» The task
Line by line, output everything from the one that contains "Where should I" through the end of the material below, exactly as written and with no pictures.

* * * *

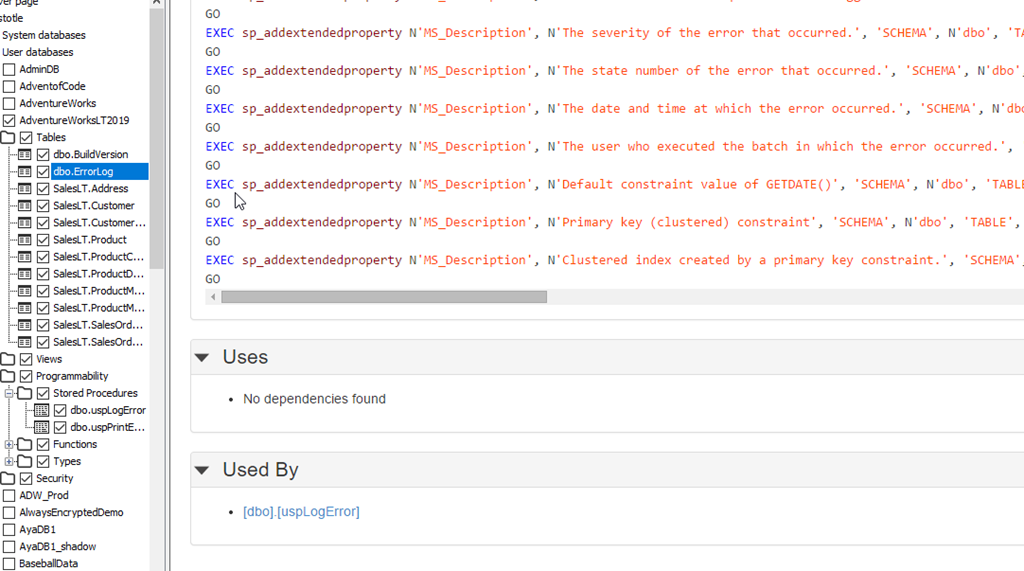This screenshot has width=1024, height=571.
Task: Uncheck the SalesLT.Customer table checkbox
Action: (43, 206)
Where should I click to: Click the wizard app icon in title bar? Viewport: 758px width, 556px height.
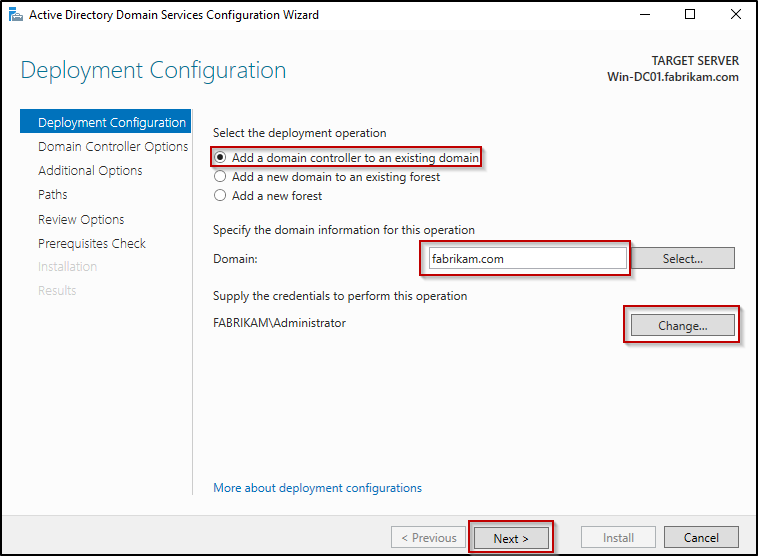tap(14, 14)
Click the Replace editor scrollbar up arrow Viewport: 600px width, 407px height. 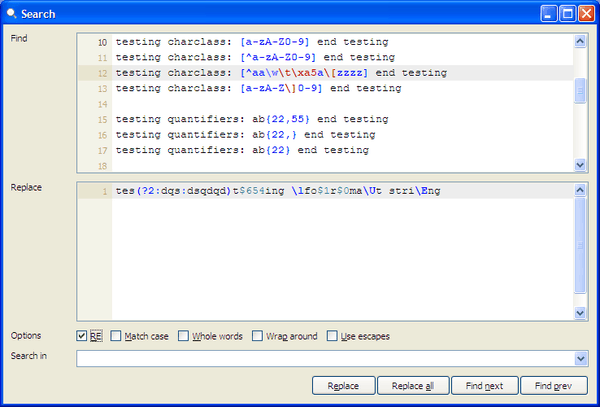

* * * *

» Response
Where should I click to: Click the wizard app icon in title bar? Viewport: 758px width, 556px height.
tap(14, 14)
Click the Replace editor scrollbar up arrow Viewport: 600px width, 407px height. 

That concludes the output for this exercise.